▸ **Task directions**:
Within the lines below, the span from the line with "Click inside the Output directory path field" to the line with "the trend curve", both ends included, is to be reproduced exactly, with pictures omitted.

BEGIN Provided information

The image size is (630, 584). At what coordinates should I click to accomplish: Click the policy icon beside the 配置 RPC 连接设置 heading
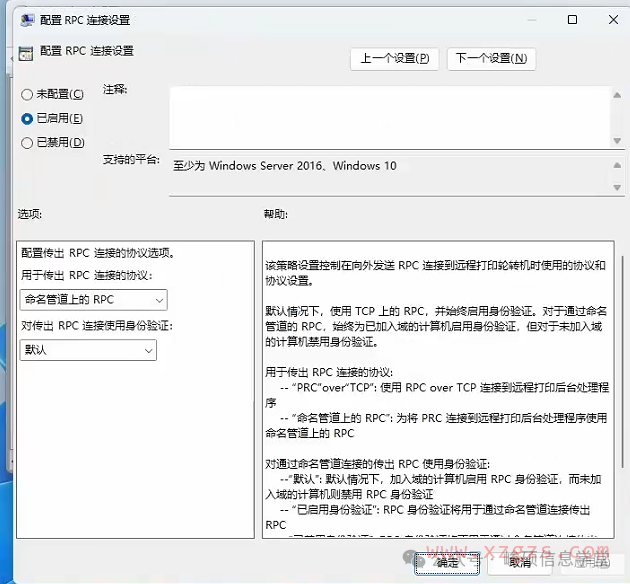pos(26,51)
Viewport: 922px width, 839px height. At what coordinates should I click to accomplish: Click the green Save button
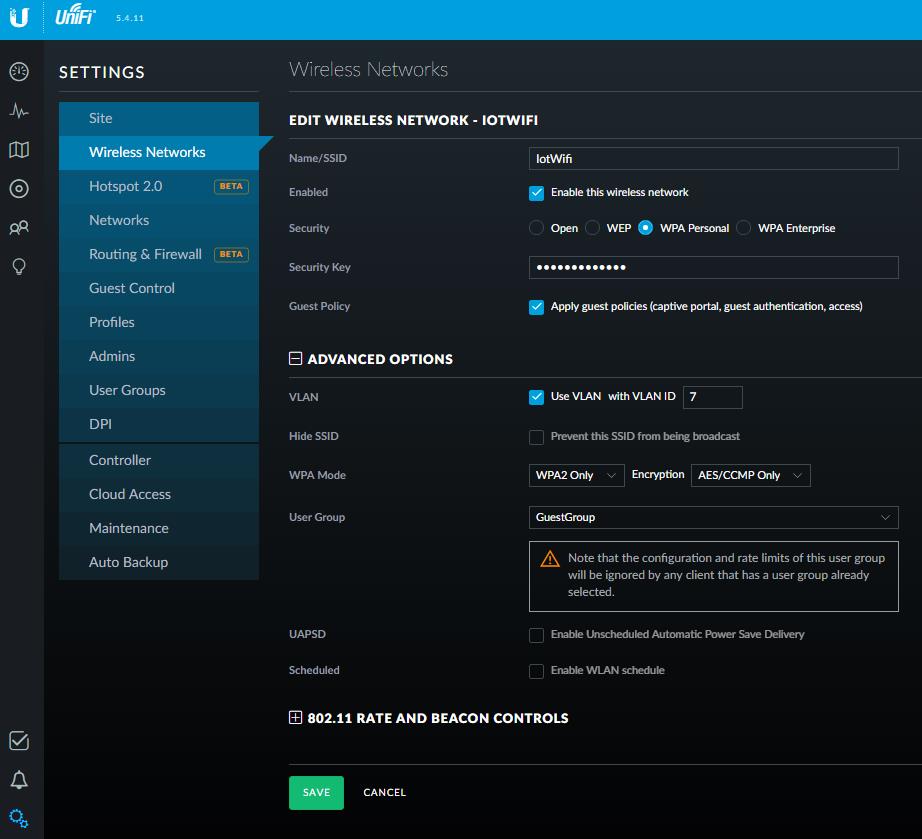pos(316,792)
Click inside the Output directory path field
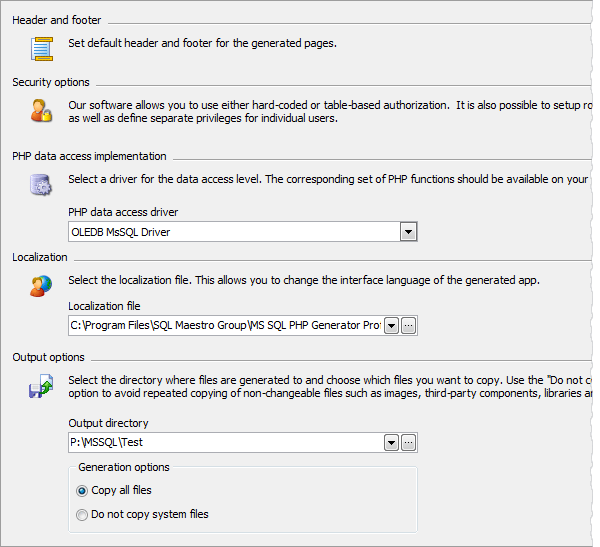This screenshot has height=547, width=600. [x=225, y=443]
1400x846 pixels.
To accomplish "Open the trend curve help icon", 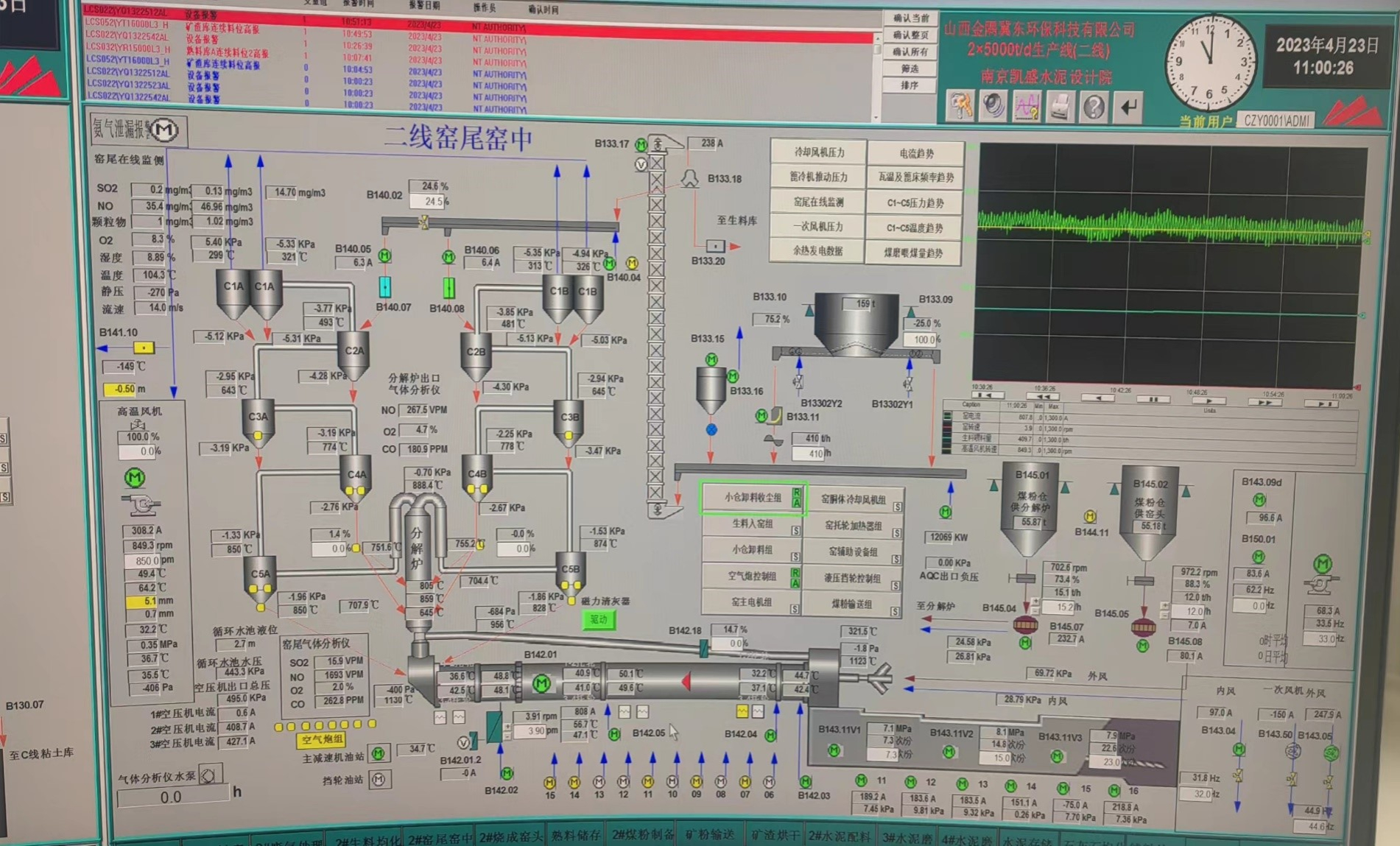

END Provided information
BEGIN Provided information

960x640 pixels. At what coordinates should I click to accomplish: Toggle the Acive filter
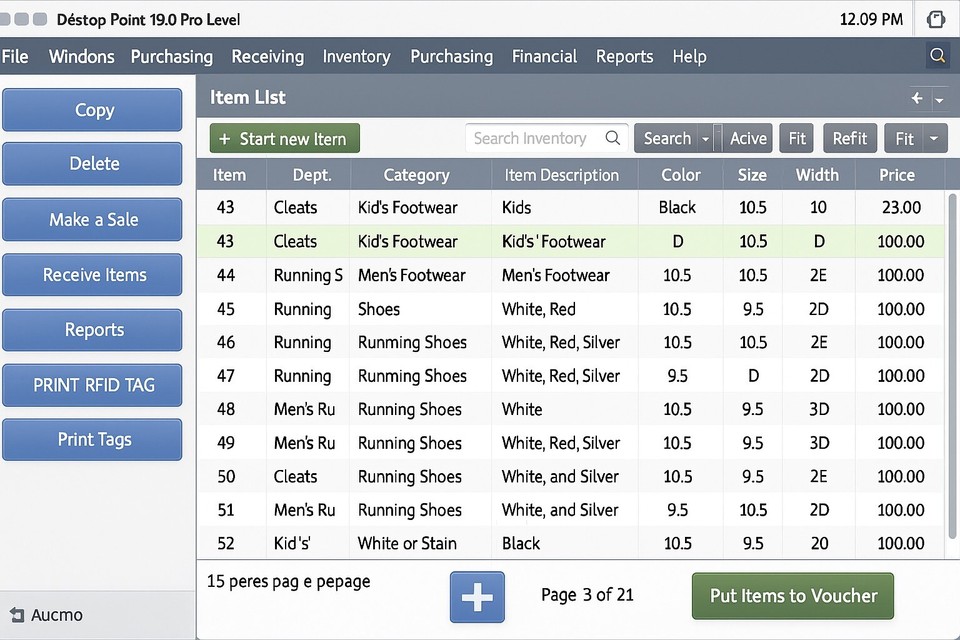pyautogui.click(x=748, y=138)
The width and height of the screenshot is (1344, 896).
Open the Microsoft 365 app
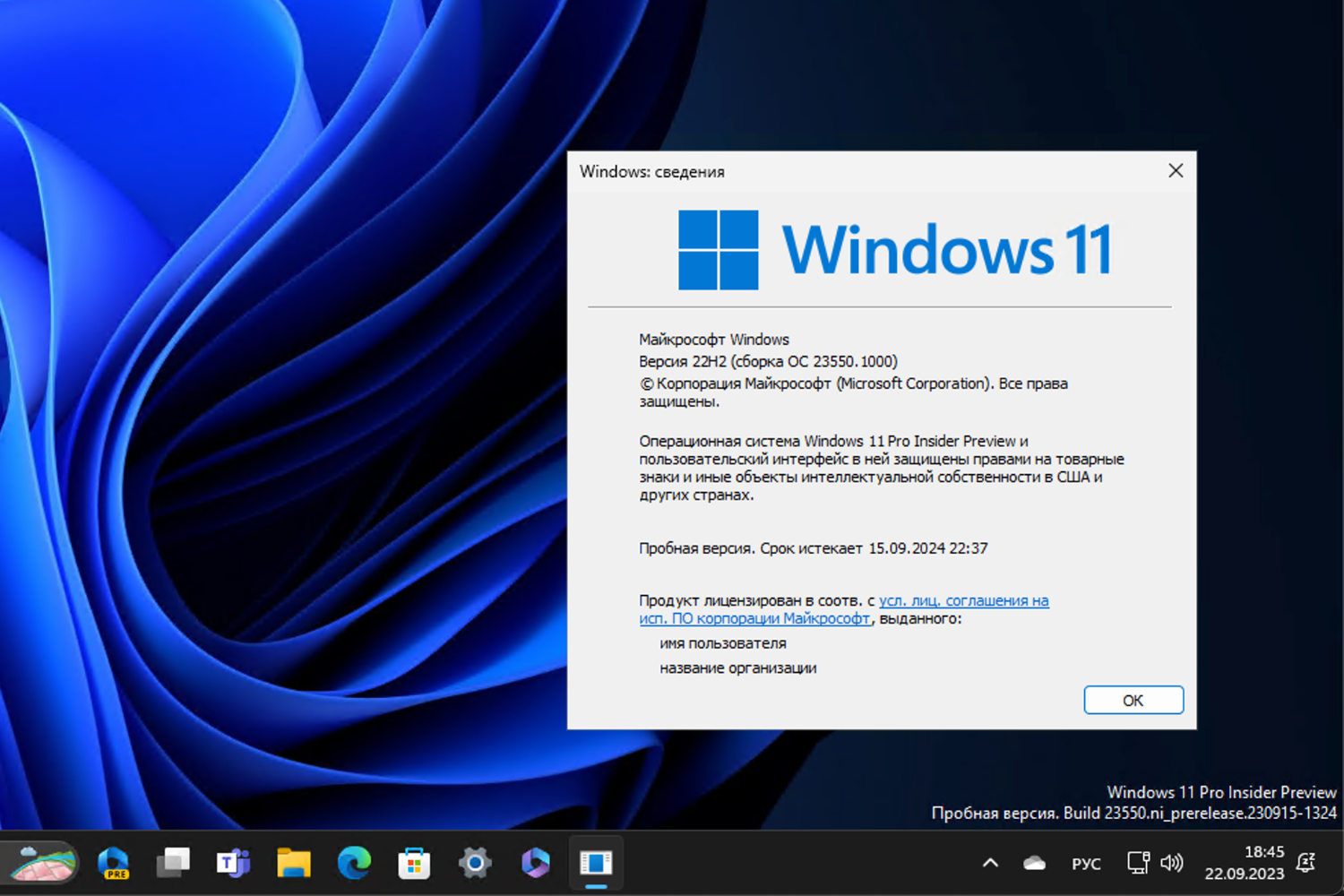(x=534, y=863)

END Provided information

▸ **Expected answer**:
Click inside the Output directory path field
This screenshot has height=547, width=600. [x=225, y=443]
1400x846 pixels.
To accomplish "Open the trend curve help icon", 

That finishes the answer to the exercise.